Tuesday, January 1, 2008

By Preventing Public Referendum on EU Constitution, Berlin Government Denied German People their Constitutional Right to Public Accountability

German MP Calls for EU Referendum

By Kate Connolly in Berlin

UK Telegraph

Last Updated: 1:13am BST 22/04/2005


The European Union constitution faces a legal challenge in Germany's highest court after an MP questioned the Berlin government's refusal to call a treaty referendum.

Peter Gauweiler, of the Bavarian-based Christian Social Union, who will make his case to the constitutional court in Karlsruhe on Monday, claimed that a referendum rather than a vote in parliament should decide the issue.

According to Mr Gauweiler, whose case is being brought by a constitutional expert, Karl Albrecht Schlachtschneider, a bundestag vote on the charter, rather than a vote by the people, contravenes Germany's ''basic law'' or constitution.

"The bundestag cannot give away to the EU more rights than it has itself.
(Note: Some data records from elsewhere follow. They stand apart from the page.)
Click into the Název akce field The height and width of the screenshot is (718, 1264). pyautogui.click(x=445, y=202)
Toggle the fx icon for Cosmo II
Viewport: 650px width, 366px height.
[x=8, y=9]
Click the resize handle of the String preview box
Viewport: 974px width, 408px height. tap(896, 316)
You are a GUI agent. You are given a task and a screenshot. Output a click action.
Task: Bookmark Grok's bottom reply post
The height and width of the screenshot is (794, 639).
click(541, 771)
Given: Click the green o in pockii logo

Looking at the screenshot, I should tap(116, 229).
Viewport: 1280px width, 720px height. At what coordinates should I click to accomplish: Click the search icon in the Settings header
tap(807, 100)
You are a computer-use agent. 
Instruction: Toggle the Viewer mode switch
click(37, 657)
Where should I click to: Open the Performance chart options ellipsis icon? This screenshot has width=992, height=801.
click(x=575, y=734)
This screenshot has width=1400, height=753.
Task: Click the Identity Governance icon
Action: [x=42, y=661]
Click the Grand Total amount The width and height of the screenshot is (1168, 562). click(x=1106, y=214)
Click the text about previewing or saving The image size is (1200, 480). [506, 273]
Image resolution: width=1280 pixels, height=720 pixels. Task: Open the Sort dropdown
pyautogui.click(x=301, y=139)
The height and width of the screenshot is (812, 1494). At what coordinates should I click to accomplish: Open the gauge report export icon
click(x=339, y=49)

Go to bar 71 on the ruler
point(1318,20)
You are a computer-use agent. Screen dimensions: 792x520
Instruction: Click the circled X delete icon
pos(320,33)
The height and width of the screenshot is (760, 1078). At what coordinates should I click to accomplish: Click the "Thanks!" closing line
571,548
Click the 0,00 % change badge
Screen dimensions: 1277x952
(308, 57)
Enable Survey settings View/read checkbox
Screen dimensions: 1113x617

Such a far-reaching constitutional law can only be based on a referendum of the German people," he said yesterday in a statement, which he claimed had the backing of many other MPs.

Prof Schlachtschneider has be reported as saying that the EU charter goes beyond the limits set by Germany's constitutional court in a ground-breaking 1993 ruling on the institution's Maastricht treaty.

The German government, has ruled out a referendum, arguing that Germany's basic law does not allow for one. Referenda are banned in Germany due to the perception that they allowed Hitler to change the law in his quest for power.

• French opposition to the European Union constitution soared to its highest point yesterday as a new poll showed that 58 per cent of prospective voters in a referendum next month would reject the treaty.